Si sbaglia, governatore. Il presidente Berlusconi l´ha detto chiaro: sono tizi «reclutati in maniera scientifica dalle organizzazioni criminali».
«Battute da campagna elettorale. Il premier non vuol cedere lo scettro della battaglia per la sicurezza alla Lega. Questioni tattiche per conquistare voti al Nord. Vedrete che dopo le elezioni cambierà idea».
La vostra idea sull´immigrazione invece qual è? Cosa vi proponete di fare con la legge?
«In Calabria per anni sono arrivati immigrati da ogni dove. Ebbene, nella Locride, area difficile ma generosa, nei comuni di Riace, Stignano e Caulonia, due di centrosinistra e uno di centrodestra, centinaia di extracomunitari hanno trovato un´accoglienza straordinaria e loro hanno popolato i centri storici abbandonati, hanno rianimato un´economia fatta di artigianato, locali, ristoranti.
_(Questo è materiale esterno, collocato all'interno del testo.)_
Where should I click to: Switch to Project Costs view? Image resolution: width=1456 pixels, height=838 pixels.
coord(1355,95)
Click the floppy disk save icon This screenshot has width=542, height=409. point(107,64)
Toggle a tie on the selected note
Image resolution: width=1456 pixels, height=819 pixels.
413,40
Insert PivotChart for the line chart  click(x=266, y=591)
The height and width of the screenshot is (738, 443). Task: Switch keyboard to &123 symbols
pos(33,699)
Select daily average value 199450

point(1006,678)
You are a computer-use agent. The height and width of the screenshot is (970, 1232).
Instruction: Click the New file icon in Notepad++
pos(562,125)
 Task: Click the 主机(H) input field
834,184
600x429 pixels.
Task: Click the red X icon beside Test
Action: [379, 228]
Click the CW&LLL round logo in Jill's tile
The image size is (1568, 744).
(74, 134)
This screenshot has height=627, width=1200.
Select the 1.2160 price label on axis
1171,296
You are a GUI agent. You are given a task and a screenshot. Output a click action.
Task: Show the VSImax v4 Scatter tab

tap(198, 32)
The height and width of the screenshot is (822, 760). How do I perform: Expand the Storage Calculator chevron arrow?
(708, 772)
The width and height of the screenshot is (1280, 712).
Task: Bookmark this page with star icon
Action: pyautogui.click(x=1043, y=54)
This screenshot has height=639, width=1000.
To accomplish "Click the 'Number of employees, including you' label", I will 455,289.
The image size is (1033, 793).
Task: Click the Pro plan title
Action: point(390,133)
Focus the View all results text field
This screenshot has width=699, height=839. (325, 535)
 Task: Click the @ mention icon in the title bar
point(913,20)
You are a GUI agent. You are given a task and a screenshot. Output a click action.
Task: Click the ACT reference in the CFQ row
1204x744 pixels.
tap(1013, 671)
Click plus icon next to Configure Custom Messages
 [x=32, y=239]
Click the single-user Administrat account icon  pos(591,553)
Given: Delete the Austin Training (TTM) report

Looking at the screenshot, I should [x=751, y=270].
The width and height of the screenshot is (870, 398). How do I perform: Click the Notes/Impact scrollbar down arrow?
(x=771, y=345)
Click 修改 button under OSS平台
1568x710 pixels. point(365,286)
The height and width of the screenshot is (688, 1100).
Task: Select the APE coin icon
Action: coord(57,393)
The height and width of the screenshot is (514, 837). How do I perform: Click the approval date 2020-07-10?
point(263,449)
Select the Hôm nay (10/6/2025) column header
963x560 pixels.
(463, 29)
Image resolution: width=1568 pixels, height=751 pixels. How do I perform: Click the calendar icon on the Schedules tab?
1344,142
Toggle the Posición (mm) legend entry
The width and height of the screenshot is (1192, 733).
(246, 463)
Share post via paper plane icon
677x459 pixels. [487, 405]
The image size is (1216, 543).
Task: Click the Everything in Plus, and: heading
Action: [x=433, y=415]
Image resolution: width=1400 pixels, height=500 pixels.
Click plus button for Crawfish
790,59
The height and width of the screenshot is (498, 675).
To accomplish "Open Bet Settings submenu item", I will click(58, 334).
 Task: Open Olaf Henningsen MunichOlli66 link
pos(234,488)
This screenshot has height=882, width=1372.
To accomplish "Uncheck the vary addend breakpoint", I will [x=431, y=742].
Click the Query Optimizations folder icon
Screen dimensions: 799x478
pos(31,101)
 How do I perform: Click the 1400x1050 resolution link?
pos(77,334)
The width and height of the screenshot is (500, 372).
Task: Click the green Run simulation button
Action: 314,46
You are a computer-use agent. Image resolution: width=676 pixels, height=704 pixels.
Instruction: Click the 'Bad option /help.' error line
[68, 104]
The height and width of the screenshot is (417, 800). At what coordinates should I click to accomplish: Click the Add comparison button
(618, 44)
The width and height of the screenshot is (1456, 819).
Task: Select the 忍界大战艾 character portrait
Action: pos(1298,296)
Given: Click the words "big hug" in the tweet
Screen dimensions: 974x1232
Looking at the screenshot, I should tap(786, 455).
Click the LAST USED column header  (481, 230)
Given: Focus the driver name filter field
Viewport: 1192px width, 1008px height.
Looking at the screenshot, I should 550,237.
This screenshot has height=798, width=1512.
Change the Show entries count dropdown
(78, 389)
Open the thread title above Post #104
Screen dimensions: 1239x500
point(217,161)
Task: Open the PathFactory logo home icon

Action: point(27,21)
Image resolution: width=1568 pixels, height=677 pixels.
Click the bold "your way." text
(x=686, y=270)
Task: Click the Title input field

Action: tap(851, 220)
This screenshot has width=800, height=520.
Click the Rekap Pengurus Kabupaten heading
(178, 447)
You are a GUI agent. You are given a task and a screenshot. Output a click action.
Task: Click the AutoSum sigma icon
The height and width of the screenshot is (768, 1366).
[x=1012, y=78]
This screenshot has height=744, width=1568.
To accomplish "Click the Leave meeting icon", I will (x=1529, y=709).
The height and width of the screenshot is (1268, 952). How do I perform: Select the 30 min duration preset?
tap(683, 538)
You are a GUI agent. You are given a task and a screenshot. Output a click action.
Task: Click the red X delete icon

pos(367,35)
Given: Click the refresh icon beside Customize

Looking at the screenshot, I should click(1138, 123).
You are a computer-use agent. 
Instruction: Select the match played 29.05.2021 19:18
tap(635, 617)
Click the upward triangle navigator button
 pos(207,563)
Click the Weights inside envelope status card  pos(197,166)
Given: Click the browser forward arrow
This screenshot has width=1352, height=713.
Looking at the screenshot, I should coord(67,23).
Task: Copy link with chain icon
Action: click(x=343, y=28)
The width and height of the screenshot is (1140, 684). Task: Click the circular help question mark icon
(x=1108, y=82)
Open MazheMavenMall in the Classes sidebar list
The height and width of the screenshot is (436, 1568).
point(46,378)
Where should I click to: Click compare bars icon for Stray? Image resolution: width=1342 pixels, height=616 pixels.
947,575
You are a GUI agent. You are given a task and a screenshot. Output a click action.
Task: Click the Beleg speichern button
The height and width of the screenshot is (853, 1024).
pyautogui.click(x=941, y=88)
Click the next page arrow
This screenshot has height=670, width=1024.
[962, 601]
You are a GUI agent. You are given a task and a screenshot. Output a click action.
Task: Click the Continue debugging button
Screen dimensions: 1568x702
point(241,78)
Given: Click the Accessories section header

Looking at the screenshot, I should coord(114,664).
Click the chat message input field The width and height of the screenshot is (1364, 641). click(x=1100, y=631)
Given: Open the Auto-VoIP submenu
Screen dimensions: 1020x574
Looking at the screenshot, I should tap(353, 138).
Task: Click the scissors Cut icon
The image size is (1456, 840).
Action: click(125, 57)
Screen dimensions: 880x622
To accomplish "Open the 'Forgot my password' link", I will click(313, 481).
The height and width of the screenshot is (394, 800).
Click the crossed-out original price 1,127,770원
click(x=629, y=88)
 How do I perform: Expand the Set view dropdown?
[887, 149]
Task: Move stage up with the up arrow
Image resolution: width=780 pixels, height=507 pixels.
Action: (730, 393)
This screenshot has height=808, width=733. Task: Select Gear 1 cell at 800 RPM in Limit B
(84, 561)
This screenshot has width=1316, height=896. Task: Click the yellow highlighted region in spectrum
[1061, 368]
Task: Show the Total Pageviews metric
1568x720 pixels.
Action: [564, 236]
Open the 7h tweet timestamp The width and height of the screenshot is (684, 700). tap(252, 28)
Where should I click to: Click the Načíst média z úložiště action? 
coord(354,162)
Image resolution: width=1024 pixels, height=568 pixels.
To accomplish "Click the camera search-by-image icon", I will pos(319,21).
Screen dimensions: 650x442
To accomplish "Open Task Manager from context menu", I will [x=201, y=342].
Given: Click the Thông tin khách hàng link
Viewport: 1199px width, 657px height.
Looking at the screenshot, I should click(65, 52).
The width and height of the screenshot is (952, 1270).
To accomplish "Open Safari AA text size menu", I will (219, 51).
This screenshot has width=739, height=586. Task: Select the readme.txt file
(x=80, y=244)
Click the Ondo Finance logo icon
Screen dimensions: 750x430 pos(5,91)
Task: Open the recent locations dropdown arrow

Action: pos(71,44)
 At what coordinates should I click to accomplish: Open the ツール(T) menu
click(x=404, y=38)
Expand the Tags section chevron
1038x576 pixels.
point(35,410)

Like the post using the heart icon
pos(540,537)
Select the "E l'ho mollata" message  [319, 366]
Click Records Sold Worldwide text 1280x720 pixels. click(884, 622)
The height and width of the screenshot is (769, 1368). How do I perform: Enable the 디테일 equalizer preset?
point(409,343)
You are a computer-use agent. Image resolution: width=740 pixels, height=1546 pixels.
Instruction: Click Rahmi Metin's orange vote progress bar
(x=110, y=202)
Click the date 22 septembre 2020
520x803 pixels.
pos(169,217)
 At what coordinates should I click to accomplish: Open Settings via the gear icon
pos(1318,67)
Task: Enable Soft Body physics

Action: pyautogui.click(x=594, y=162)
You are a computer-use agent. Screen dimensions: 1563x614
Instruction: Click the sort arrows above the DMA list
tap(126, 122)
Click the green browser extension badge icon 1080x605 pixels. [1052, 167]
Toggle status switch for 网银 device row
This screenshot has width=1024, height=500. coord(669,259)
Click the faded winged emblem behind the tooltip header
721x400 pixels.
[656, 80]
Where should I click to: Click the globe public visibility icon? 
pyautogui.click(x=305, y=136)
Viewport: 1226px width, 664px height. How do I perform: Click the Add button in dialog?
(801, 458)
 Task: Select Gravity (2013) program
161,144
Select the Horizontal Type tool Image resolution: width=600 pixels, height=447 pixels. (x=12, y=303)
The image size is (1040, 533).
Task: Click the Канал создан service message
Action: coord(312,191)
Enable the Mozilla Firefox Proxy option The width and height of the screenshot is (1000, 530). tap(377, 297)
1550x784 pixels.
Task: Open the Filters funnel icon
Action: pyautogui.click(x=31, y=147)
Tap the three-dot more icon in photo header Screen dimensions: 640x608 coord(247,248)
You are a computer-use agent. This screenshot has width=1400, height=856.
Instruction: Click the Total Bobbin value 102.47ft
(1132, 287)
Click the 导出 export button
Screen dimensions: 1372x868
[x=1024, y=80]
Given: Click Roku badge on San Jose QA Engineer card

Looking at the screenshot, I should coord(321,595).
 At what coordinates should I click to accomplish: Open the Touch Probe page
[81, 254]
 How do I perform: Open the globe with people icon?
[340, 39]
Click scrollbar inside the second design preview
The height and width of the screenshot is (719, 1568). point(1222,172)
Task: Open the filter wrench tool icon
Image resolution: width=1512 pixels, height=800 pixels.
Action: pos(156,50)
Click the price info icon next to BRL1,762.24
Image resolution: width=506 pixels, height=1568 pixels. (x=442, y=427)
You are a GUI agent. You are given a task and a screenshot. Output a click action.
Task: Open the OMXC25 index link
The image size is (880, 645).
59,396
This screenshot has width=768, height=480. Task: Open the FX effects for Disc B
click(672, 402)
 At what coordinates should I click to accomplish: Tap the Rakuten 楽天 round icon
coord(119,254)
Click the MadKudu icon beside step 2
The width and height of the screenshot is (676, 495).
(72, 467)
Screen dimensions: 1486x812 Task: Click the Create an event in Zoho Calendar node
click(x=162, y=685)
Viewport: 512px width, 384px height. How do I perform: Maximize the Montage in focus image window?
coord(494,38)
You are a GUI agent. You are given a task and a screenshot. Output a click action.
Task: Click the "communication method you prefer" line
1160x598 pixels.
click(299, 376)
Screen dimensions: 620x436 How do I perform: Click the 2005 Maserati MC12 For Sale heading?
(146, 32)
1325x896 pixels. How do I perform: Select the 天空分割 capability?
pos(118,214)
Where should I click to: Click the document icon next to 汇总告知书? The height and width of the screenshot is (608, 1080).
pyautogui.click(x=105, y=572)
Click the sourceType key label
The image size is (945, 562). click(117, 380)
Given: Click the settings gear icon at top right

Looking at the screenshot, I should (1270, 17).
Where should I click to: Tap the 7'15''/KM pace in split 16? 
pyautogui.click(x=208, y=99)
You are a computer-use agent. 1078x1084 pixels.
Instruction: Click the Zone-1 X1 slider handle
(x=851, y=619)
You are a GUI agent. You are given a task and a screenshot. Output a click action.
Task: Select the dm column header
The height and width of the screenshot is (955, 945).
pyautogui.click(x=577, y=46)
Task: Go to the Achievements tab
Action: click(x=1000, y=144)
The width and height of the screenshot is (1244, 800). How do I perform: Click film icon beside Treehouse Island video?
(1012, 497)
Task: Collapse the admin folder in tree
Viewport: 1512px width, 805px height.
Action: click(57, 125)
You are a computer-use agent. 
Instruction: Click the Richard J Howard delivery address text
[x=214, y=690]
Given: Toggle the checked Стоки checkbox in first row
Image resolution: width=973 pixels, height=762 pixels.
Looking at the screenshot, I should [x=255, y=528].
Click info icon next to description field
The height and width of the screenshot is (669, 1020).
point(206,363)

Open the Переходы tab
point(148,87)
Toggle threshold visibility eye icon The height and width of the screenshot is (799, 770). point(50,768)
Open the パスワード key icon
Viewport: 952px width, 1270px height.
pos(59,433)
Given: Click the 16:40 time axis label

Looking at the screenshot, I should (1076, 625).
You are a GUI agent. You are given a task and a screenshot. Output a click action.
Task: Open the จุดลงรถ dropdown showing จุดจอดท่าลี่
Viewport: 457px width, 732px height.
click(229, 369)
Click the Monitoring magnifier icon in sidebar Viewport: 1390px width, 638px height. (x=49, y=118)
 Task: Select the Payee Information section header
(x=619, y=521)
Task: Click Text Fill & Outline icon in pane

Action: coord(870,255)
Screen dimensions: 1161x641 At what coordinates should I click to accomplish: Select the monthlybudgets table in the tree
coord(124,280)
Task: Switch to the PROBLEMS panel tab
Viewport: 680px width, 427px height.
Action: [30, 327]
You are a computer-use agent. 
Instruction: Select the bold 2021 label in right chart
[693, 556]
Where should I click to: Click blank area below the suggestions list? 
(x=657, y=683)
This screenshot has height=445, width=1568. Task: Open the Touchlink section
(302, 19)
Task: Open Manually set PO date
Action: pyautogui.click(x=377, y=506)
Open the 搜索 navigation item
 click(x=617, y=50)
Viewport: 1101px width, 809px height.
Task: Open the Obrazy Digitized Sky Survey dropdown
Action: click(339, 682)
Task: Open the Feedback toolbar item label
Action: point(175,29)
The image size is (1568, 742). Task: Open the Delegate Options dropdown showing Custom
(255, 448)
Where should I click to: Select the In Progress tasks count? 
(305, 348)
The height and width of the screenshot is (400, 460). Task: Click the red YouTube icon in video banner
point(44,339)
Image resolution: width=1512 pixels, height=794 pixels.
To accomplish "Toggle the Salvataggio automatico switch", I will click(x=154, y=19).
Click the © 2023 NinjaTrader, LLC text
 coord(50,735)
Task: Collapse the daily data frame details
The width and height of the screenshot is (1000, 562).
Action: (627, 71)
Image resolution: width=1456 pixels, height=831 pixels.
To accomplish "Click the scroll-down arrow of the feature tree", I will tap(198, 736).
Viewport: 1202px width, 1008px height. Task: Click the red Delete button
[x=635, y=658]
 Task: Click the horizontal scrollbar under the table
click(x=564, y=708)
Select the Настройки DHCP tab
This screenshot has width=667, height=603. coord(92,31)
Adesso, con la legge, vogliamo disciplinare questo sistema finalizzato all´integrazione».
Vi diranno che siete un caso isolato, che gli immigrati portano problemi di sicurezza.
«Se i migranti in Italia spesso si sono trasformati in un problema di sicurezza è per colpa della Bossi-Fini, che rende la loro integrazione difficile, trovare lavoro impossibile e delinquere in alcuni casi quasi un passaggio obbligato per sopravvivere. In Calabria gli immigrati ci danno lezioni di legalità».
Addirittura lezioni di legalità?
«Qui da noi spesso loro sono le vittime. Lo scorso inverno, quando alcuni tra coloro che vivono e lavorano tra gli aranceti della piana di Gioia Tauro sono stati vittime di un agguato a colpi di fucile, a decine sono andati in caserma a denunciare e fare nomi. Una lezione per la comunità locale».
Ma in mare il governo continuerà a respingere i barconi.
«Certo, capisco che, specie al Nord, le persone di colore spesso scatenano istinti primordiali. Ma come possiamo credere ancora agli accordi con Gheddafi? Lo riempiamo pure di soldi! Possibile che tutti quei morti nel Mediterraneo lascino tutti così indifferenti?»
Ma anche i democratici Fassino e Rutelli condividono la politica dei rimpatri, quell´accordo con la Libia lo ha stipulato un governo di centrosinistra.
«Io non dico che questi flussi non vadano governati, che occorra accogliere tutti gli immigrati. Però vanno governati con la sapienza delle leggi, non con la forza».